XML 21 R12.htm IDEA: XBRL DOCUMENT v3.5.0.2
COMMITMENTS AND CONTINGENT LIABILITIES
6 Months Ended
Jun. 30, 2016
Commitments and Contingencies Disclosure [Abstract]  
Commitments and Contingencies Disclosure [Text Block]
NOTE 4:- COMMITMENTS AND CONTINGENT LIABILITIES
 
a.
Charges:
 
As collateral for its liabilities, the Company has recorded floating charges on all of its assets, including the intellectual property and equipment, in favor of banks.
 
b.
Collateral:
 
The Company provided bank guarantees in the amount of $399 in favor of its lessor customs and customers.
 
c.
Royalties:
 
The Company has undertaken to pay royalties to the BIRD Foundation ("BIRD"), at the rate of 5% on sales proceeds of products developed with the participation of BIRD up to the amount received, linked to the U.S. dollar.
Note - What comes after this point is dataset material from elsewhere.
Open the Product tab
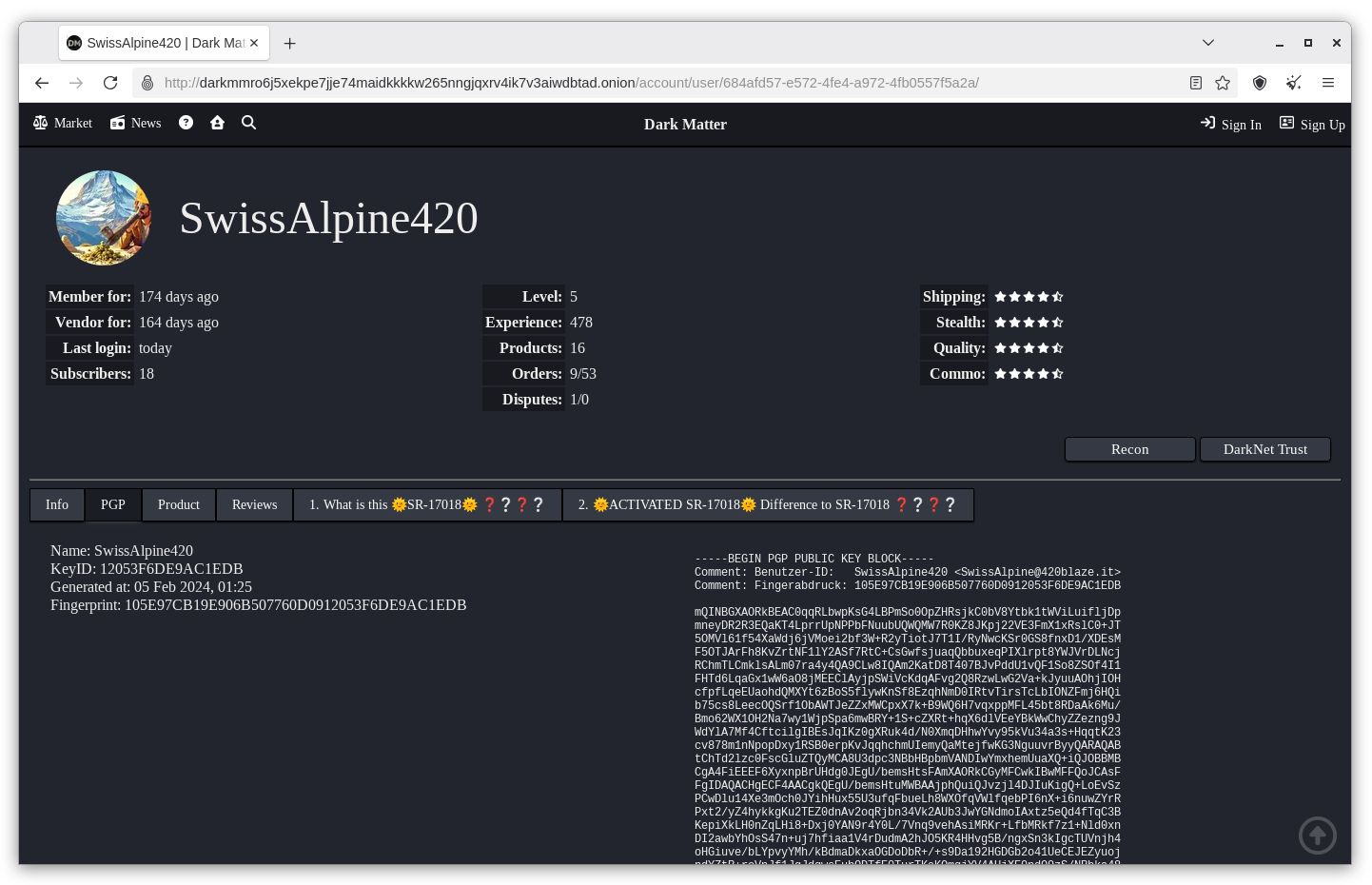This screenshot has height=885, width=1372. tap(179, 504)
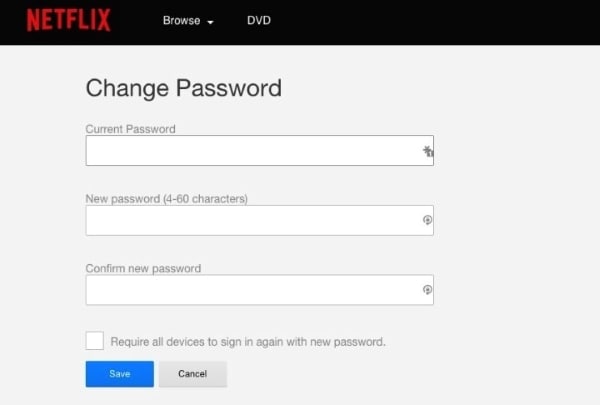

The contingent obligation as of June 30, 2016 is $2,444. No royalties were accrued or paid during 2016 and 2015.
 
d.
Litigation:
 
1.
As of June 30, 2016, several claims were filed against the Company, mainly by customers. The claims are in an amount aggregating to approximately $266. The substance of the claims is the malfunction of the Company's products, which occurred during the ordinary course of business. The Company's management, based on the opinion of its legal counsel, in of the opinion that no material costs will arise in respect to these claims.
2.
In August 2014, Pointer Brazil received a notification of lack of payments of $ 484 of VAT tax (Brazilian ICMS tax) plus $2,029 of interest and penalty totaling $ 2,513 of infraction. The Company is defending this litigation at court and made a provision of $77 thousands; the total timeframe of litigation is up to 14 years.
3.
In July 2015, the company received a tax deficiency notice against Pointer Brazil, pursuant to which Pointer or Pointer Brazil is required to pay an aggregate amount of approximately US$12.1 million. The claim is based on the argument that the services provided by Pointer Brazil should be classified as "Telecommunication Services", and therefore subject to the State Value Added Tax. The Company based on the opinion of its legal counsel, in of the opinion that no material costs will arise in respect to these claims and did not make any provision once this issue has two precedents that won the same type of litigation.
 
e.
Commitments:
 
The Company and DBSI Investment Ltd. ("DBSI"), an equity owner in the Company (see Note 7), have entered into a management services agreement pursuant to which DBSI shall provide management services in consideration of annual management fees of $180 for a period of three years commencing on May 27, 2014.
 
f.
Covenants:
 
a.
In respect of the bank loans provided to the Company for the purpose of funding the 2007 acquisition transaction, pursuant to which the Company acquired the activities and assets of Cellocator Ltd. ("Cellocator") and the acquisition of Pointer Brazil and in connection with the utilization of its credit facilities, the Company is required to meet certain financial covenants as follows:
 
1.
The ratio of the shareholders’ equity to the total consolidated assets will not be less than 20% and the shareholders equity will not be less than $20,000, starting December 31, 2007.
 
2.
The ratio of the Company and its subsidiaries' debt (debt to banks, convertible debenture and loans from others that are not subordinated to the bank less cash) to the annual EBITDA will not exceed 4 in 2010 and thereafter.
 
3.
The ratio of the Company’s debt (debt to banks, convertible debenture and loans from others was not subordinated to the bank less cash) to the annual EBITDA will not exceed 4.2 in 2013-2014, 3.5 in 2015, 3 in 2016 and 2.5 in 2017 and thereafter.
 
As of June 30, 2016, the Company is in compliance, and expects to remain in compliance, with the financial covenants of its credit facilities in 2016.
 
g.
In December 2011 one of the Company's Argentinean subsidiaries received a notification from the C.N.C. (Telecommunication Authority Agency) stating that the subsidiary is subject to a new tax (1% over sales related to data transmission) that had not been applicable to the subsidiary in the past.
 
As of the issuance of these financial statements, the subsidiary had only answered this notification but plans to appeal in the near future. Management has recorded a provision for the full amount (i.e. capital plus interest of $193).